DIRECTIONS
Begin at the line that contains "Given: Save Movenpick Hotel with heart icon" and repeat every line from there to the end of the records below, inclusive, without adding any other line.

[Stored data entries]
---

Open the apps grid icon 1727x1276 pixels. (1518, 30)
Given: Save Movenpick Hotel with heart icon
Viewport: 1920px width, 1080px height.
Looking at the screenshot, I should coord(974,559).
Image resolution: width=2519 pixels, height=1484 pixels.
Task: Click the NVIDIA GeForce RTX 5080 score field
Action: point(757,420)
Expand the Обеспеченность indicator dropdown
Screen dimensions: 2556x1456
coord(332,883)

---

RESULT
Given: Save Movenpick Hotel with heart icon
Viewport: 1920px width, 1080px height.
Looking at the screenshot, I should coord(974,559).
Image resolution: width=2519 pixels, height=1484 pixels.
Task: Click the NVIDIA GeForce RTX 5080 score field
Action: point(757,420)
Expand the Обеспеченность indicator dropdown
Screen dimensions: 2556x1456
coord(332,883)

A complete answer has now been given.